§ The task
Return every line of the data that contains the string "avatar".

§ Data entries
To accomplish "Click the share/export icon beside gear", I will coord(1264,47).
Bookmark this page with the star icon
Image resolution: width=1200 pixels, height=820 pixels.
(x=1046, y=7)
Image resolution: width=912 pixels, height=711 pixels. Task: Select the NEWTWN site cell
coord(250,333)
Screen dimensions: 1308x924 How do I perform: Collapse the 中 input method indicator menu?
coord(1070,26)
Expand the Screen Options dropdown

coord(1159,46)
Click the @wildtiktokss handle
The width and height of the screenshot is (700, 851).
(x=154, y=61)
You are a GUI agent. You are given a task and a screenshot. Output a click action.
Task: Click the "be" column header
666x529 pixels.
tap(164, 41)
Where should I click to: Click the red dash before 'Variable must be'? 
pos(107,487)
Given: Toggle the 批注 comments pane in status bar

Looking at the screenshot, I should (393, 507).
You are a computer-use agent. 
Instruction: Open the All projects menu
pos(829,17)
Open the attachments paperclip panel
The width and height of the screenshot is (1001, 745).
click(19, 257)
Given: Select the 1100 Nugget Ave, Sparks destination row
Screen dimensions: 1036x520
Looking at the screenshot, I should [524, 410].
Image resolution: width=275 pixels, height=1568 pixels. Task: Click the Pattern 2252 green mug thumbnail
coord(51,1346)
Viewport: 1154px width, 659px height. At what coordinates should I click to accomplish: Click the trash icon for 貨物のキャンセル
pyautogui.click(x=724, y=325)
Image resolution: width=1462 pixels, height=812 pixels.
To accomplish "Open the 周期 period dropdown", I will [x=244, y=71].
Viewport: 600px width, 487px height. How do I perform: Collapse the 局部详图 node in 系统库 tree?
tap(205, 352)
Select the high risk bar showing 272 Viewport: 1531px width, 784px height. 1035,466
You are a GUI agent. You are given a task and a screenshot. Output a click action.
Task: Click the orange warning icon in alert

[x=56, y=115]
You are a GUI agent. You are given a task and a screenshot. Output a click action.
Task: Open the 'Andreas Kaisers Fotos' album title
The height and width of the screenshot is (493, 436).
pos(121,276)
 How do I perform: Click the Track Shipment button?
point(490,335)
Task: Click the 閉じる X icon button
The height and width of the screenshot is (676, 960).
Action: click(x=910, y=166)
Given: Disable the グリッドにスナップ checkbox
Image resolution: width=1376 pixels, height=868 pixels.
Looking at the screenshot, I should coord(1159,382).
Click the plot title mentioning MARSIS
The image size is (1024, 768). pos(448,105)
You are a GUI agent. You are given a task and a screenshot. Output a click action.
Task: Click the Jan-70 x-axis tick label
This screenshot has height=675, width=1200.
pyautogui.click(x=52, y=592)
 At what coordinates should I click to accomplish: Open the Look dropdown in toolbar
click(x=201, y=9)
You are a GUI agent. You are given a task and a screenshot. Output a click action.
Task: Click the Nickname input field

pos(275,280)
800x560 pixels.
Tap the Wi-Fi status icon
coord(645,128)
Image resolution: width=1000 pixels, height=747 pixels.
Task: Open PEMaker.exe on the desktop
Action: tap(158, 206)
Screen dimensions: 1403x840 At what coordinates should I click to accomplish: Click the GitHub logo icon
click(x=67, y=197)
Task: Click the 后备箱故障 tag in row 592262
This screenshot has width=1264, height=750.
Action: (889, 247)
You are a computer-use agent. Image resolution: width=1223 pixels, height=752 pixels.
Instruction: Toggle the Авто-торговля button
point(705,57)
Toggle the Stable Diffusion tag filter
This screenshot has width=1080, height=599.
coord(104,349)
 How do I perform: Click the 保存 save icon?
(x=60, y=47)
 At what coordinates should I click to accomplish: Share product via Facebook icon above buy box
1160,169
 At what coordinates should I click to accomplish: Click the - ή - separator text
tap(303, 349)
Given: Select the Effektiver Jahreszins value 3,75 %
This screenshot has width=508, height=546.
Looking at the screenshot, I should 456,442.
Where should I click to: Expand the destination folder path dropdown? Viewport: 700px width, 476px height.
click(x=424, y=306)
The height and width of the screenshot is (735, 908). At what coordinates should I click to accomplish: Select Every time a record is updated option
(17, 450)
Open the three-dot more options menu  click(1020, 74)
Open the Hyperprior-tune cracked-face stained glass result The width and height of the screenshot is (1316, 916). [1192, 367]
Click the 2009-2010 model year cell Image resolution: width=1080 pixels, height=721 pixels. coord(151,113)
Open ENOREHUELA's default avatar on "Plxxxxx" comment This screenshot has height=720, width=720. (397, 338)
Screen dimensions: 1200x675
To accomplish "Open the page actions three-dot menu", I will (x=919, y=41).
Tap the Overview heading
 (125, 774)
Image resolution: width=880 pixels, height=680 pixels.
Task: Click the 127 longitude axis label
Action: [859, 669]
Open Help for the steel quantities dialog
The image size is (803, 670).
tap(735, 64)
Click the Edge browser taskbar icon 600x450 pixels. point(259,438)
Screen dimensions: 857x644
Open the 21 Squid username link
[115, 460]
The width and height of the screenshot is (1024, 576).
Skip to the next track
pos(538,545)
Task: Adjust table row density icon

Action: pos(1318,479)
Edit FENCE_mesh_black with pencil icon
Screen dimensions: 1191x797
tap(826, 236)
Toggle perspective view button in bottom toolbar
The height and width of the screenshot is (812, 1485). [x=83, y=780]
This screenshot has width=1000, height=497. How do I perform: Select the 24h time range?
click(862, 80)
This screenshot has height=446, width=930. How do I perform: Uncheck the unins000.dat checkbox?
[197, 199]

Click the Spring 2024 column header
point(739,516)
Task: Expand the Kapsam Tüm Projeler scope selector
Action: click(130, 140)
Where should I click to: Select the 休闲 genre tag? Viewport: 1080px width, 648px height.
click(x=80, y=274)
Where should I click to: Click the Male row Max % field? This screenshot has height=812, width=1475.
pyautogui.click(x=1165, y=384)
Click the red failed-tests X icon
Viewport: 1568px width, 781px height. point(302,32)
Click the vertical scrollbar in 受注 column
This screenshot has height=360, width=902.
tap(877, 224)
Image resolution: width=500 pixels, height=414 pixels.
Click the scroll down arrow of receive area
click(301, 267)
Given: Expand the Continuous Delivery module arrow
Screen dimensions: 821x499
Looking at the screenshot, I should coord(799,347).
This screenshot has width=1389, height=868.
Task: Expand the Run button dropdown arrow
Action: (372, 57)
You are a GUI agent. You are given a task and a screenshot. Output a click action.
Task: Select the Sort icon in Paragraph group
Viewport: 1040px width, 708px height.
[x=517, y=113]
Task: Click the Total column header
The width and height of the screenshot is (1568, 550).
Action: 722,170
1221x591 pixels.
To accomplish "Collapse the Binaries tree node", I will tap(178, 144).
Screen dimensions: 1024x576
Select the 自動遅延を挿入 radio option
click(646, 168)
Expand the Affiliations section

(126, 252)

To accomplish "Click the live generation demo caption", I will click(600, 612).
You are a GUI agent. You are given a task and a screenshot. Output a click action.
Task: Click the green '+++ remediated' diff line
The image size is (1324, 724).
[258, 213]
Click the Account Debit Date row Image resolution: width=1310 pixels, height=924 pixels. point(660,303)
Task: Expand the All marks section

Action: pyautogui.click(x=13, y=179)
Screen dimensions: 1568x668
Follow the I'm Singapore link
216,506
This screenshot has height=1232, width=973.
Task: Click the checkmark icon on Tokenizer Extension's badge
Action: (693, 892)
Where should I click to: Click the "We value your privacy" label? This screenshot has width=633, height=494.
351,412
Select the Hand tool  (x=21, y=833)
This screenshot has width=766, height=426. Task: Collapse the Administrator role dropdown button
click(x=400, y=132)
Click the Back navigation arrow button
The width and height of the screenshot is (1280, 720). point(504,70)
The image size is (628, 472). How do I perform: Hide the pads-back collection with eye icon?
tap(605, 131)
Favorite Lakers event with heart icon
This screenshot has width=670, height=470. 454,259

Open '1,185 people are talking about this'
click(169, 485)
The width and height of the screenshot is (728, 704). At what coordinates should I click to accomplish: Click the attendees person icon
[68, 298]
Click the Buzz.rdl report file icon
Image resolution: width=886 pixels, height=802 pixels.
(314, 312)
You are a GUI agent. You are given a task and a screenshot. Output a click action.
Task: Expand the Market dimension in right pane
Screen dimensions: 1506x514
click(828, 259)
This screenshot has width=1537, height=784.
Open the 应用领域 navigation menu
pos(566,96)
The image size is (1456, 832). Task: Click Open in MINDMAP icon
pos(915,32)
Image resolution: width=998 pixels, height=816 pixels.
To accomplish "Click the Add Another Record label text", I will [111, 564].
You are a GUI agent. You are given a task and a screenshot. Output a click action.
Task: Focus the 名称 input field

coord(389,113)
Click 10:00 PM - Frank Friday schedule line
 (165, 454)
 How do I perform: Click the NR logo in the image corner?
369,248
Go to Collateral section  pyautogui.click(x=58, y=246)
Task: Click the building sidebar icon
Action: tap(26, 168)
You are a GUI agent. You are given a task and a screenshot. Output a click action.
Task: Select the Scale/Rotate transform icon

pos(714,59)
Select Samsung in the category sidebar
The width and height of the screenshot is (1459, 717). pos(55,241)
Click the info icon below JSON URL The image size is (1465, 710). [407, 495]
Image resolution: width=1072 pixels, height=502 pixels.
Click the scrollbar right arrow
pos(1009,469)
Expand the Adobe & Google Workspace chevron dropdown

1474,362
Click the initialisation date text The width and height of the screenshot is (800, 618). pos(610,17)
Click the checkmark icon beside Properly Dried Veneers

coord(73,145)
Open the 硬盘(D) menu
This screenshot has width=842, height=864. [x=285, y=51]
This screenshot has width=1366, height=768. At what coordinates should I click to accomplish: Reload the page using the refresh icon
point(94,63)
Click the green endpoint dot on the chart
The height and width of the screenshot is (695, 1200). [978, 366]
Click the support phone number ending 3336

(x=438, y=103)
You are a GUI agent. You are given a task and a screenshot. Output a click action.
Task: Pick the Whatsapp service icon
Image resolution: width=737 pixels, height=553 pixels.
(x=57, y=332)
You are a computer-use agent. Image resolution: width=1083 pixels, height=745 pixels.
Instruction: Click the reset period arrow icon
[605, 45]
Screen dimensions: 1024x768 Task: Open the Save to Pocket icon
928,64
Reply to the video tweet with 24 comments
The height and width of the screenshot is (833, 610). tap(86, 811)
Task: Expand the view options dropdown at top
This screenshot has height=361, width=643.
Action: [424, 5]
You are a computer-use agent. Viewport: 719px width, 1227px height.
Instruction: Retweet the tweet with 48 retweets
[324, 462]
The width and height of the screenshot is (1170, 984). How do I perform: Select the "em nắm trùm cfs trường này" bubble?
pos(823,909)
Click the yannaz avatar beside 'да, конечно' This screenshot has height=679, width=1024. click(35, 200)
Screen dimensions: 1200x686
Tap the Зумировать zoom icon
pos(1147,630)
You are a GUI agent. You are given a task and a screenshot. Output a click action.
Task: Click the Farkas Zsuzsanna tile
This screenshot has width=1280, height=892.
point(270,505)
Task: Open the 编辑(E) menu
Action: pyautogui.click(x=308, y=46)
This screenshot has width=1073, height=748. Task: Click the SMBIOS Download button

§ Your response
Open ENOREHUELA's default avatar on "Plxxxxx" comment This screenshot has height=720, width=720. (397, 338)
Click the yannaz avatar beside 'да, конечно' This screenshot has height=679, width=1024. click(35, 200)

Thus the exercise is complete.